My legislation will amend the Mental Health Procedures Act to provide authority for a spouse, relative or guardian to petition a county administrator to allow for the involuntary commitment of such an individual so that they may begin to receive the treatment necessary to address their substance abuse. My bill is largely based on Casey’s Laws with additional due process protections for the involuntary commitment procedure under the Act. A family member would be able to file a petition with their county administrator, which would determine whether the individual suffers from alcohol and drug abuse and is a threat to himself or others.

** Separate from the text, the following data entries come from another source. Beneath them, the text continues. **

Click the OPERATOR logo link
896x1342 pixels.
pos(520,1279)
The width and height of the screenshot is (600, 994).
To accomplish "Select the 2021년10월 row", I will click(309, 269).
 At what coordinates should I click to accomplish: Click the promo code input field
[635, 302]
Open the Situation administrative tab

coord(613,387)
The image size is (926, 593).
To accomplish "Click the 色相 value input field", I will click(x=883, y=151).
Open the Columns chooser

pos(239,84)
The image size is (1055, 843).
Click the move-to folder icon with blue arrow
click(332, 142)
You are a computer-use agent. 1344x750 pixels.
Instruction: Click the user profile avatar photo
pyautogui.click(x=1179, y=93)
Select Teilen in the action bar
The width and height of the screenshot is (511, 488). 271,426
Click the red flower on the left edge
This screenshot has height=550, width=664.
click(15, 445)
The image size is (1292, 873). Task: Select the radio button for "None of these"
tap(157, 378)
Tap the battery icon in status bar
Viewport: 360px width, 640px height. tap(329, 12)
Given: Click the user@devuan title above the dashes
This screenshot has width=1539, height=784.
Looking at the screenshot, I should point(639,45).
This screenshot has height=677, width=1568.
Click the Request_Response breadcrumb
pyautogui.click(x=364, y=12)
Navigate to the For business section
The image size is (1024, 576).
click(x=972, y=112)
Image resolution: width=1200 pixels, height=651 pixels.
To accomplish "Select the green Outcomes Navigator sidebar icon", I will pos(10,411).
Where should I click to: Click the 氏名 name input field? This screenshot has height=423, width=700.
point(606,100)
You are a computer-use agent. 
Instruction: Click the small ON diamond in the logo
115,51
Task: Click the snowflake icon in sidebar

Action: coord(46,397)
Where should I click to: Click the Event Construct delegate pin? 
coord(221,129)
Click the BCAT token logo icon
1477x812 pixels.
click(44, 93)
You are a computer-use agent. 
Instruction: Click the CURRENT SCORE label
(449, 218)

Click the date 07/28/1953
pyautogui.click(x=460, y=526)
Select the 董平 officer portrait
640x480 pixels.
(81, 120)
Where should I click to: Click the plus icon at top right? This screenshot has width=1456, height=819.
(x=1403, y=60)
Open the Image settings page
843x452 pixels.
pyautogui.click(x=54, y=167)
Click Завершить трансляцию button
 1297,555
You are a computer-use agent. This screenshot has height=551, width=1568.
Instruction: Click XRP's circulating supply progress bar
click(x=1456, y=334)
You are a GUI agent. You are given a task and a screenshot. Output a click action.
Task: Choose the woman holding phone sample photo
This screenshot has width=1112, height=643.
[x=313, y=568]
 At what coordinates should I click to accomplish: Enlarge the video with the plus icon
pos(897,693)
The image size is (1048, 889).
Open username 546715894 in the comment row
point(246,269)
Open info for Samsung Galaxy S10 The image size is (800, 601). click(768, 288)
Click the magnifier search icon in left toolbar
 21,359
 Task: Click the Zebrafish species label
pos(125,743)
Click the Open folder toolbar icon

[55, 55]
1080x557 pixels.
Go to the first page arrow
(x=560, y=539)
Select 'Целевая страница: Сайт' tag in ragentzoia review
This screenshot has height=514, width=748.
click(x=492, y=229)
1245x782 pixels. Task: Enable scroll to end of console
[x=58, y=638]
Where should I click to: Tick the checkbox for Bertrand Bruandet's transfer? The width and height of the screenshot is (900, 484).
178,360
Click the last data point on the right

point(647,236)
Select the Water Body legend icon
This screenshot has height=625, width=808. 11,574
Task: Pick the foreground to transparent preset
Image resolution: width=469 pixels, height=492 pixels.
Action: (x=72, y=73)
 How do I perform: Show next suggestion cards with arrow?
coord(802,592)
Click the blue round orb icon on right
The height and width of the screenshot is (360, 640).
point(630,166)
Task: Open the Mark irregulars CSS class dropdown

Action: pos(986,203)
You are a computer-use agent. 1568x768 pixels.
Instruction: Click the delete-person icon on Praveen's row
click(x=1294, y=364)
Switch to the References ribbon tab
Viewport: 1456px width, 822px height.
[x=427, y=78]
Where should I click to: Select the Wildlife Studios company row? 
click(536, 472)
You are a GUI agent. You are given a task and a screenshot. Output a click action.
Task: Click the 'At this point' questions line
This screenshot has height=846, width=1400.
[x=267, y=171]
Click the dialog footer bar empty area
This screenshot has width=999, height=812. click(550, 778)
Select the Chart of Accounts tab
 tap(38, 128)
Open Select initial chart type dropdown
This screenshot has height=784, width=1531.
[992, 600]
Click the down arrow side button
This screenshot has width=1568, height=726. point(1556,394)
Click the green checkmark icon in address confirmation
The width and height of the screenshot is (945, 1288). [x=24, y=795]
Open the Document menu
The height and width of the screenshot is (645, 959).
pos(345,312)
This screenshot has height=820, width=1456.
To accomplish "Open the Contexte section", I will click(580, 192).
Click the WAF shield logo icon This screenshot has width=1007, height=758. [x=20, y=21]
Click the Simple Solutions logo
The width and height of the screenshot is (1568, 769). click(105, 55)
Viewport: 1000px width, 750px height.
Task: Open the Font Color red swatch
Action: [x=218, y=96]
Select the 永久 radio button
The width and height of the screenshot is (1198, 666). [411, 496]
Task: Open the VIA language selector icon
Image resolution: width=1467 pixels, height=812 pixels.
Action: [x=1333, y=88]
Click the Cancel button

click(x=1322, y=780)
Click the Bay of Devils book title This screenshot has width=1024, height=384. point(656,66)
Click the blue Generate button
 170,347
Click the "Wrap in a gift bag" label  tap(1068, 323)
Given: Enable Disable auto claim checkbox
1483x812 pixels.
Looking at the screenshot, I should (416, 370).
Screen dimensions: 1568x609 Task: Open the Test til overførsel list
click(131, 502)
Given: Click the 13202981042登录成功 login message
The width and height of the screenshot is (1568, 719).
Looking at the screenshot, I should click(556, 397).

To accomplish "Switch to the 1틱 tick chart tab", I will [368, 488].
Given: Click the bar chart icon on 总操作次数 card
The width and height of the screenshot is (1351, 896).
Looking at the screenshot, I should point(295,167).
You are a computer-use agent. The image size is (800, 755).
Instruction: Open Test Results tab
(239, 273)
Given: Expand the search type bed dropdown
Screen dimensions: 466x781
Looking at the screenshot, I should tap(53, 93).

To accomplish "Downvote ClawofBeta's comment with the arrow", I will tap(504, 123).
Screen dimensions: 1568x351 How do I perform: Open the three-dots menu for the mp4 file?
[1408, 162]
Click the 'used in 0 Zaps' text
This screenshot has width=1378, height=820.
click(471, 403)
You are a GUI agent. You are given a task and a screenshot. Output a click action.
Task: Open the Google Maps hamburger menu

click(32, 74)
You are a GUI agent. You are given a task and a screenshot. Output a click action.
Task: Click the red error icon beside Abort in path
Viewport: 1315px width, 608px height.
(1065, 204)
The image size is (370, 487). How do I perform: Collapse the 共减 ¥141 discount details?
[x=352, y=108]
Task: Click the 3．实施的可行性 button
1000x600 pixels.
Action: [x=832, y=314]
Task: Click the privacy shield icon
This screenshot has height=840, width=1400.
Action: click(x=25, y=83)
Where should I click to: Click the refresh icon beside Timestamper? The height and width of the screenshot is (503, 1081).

If so, the county administrator would issue a warrant to require the individual to appear for a hearing at a health care facility conducted by a mental health review officer. This process will ensure the patient is notified of all of his rights, the patient is examined by the facility or court’s physician as well as his own physician before the hearing begins, and the length of stay is based on several medical expert opinions rather than a pre-determined time period under the statute.
With the introduction of this legislation, I intend to continue working towards increasing the number of facilities, space and resources that will be available to those needing treatment under this bill. As with the Casey’s Laws passed in other states, payment for treatment ordered under this involuntary commitment process would be the responsibility of the petitioner. This may include the petitioner’s insurer or the petitioner’s out-of-pocket costs. I am aware that Casey’s Law may not reach all parents, relatives, and their loved ones in need of help yet. As such, I will continue to work on legislation to expand availability to parents and relatives who may not have the means to pay for this process.
In the meantime, we must begin to provide options to families of those who have long suffered from opioid and other substance abuse and addiction.
I respectfully request that you join me in sponsoring this important legislation.